### To be done
Collect every line of the records that contains the string "icon" and copy each one in full. Case counts.
===== Records for this exercise
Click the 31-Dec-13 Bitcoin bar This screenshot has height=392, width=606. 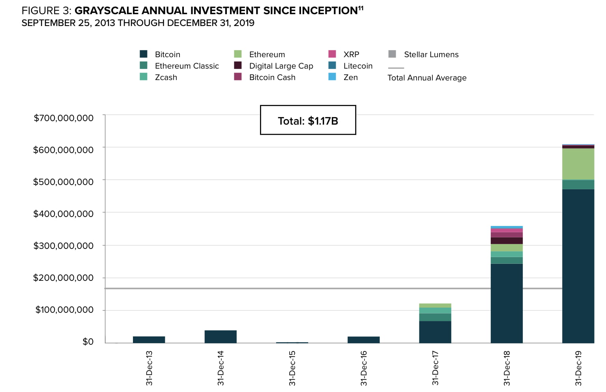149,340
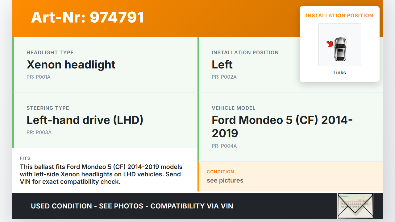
==========
===== Records for this exercise
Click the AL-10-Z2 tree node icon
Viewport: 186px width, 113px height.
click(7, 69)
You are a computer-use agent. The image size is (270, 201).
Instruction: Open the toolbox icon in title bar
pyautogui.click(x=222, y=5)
==========
### Solution to the exercise
Click the AL-10-Z2 tree node icon
Instruction: Open the toolbox icon in title bar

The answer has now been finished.